The First Two For Virginia
House Speaker Eileen Filler Corn, Senate President pro tem Louise Lucas and other leaders detailed where they want to spend the money Wednesday. It’s worth pointing out a couple things first, however. These federal dollars can’t replace current spending. If the Assembly already committed $4.3 billion to Virginia schools, they can’t pull that money back and replace it with ARP funding.
Second, these proposals are just that. None of these plans are set in stone. The Virginia General Assembly will have to meet and vote on each before the money gets distributed.
“We intend to meet in special session this summer for the express purpose of allocating federal dollars to five specific needs,” the leadership group said in their statement.
The first of those five needs should come as no surprise. Lawmakers want to use part of the ARP funding to fully deploy broadband across Virginia. Instead of the current 10-year plan to reach every household, Assembly leaders want to do it over the next 18 months. To be clear, that includes bringing broadband to all of Virginia, even the mountains and rural areas.
It’s definitely a problem. As we detailed before, 11% of Virginia residents have no access to any type of internet service. That’s according to the 2019 Commonwealth Connect report. More than 700,000 Virginians have internet, but it’s not reliable.
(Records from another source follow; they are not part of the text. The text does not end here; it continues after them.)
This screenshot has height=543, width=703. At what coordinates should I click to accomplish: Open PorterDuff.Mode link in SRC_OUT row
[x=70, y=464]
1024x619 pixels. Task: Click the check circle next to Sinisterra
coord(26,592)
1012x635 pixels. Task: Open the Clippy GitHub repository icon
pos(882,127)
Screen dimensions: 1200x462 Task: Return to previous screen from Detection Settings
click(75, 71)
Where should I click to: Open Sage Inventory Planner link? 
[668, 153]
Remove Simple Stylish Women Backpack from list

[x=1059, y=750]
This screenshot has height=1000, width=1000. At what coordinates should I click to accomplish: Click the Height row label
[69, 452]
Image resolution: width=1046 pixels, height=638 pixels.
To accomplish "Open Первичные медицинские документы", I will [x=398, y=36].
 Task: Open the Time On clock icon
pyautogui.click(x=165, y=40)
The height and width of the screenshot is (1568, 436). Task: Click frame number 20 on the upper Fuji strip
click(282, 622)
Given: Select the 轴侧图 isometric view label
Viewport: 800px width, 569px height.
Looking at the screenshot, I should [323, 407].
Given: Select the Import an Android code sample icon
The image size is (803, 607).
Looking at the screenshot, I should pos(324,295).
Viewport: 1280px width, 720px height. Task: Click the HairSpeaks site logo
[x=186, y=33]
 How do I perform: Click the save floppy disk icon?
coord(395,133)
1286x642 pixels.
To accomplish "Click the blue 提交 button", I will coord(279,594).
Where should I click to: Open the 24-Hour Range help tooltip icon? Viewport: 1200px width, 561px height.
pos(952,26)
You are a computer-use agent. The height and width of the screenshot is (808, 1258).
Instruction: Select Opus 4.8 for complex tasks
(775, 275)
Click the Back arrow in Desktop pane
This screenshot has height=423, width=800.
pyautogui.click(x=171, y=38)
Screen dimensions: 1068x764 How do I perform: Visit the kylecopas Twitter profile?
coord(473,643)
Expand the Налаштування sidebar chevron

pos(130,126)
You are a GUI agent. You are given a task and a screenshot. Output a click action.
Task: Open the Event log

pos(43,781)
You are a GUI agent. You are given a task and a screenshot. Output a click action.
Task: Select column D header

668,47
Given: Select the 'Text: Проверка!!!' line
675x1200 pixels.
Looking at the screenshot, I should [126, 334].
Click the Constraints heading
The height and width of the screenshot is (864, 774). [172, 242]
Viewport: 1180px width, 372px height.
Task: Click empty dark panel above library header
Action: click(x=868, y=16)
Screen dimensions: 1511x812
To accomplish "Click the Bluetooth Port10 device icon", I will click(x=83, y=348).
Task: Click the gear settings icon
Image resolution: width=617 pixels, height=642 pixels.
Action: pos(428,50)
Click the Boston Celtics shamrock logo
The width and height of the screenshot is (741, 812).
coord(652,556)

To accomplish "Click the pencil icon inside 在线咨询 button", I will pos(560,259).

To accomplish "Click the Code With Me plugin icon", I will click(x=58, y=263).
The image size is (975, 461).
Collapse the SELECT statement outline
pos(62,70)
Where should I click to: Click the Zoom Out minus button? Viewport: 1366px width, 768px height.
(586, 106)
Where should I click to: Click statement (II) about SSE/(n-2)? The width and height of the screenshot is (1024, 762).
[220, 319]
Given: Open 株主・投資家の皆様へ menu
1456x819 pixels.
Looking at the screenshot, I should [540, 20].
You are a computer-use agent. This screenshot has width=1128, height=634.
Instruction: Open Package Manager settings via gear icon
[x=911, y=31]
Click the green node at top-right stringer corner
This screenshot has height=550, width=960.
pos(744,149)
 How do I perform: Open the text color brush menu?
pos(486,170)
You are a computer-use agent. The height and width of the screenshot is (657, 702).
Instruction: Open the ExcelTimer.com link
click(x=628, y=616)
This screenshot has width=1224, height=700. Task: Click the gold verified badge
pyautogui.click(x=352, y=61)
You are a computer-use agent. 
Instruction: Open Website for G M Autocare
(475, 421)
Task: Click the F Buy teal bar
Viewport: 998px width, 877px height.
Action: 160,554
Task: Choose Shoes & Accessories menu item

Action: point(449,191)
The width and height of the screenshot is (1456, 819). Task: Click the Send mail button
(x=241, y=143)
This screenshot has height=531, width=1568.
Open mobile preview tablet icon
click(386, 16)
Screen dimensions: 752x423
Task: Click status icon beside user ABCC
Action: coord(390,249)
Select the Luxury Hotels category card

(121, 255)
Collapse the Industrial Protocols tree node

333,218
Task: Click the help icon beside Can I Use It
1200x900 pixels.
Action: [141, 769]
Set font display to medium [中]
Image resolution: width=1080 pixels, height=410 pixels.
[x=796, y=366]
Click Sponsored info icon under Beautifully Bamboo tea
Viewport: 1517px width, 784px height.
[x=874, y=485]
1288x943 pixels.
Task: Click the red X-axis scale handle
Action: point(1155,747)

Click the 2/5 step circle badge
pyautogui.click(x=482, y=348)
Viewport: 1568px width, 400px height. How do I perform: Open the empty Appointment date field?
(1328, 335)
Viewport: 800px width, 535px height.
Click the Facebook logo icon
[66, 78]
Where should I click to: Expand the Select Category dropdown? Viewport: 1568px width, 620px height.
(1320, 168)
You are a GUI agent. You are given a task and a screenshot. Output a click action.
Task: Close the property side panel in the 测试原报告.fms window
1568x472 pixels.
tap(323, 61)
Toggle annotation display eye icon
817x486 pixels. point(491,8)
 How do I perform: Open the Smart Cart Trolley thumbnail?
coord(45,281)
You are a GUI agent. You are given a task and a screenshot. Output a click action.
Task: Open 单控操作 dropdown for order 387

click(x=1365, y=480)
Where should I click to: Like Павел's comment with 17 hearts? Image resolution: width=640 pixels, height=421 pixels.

In addition to fully funding broadband, Assembly leaders want to upgrade state and local public health services. The goal here is to identify and solve community health problems across the Commonwealth. In their statement, Virginia leaders said they also wanted to look at the cost of housing and utilities, as part of a public health plan.
Help For Small Business
Third on the list is a plan to help small businesses. The proposal would fully fund the Rebuild Virginia program, designed to help small businesses around the Commonwealth get back on their feet. Assembly leadership said they want to “augment relief dollars for the hardest-hit industries.” That includes restaurants, hotels, museums, gyms and theaters.
“We will invest in Virginia Tourism’s work to recruit visitors back to Virginia,” the group said in their statement. “And [we will] help our Housing and Community Development team invest in Virginia’s main streets, small towns and industrial revitalization.”
Beyond that, the plan calls for helping workers in a number of ways. The Unemployment Trust Fund has come under attack over the last few months for failing to pay a majority of approved cases. Assembly leaders want to provide additional funding to the UTF and pay for a full upgrade of the Virginia Employment Commission’s website. Assembly members also want to provide funding to hire additional VEC staff members “for a system that historically has been one of the lowest-funded unemployment systems in the country.”
Finally, the plan would use remaining funds to help public schools. That includes rehabilitating and upgrading existing facilities, improving air quality and HVAC systems and improving safety on campus.
“This is a unique opportunity to invest in Virginia’s long-term future,” the Assembly leadership group wrote in their statement. “We intend to be good stewards of these taxpayer dollars, in full compliance with fiduciary guidelines. [We] reject calls to refuse these federal dollars, and we support the law’s prohibition on cutting state taxes to substitute federal dollars. We embrace this rare opportunity, and we choose to invest.”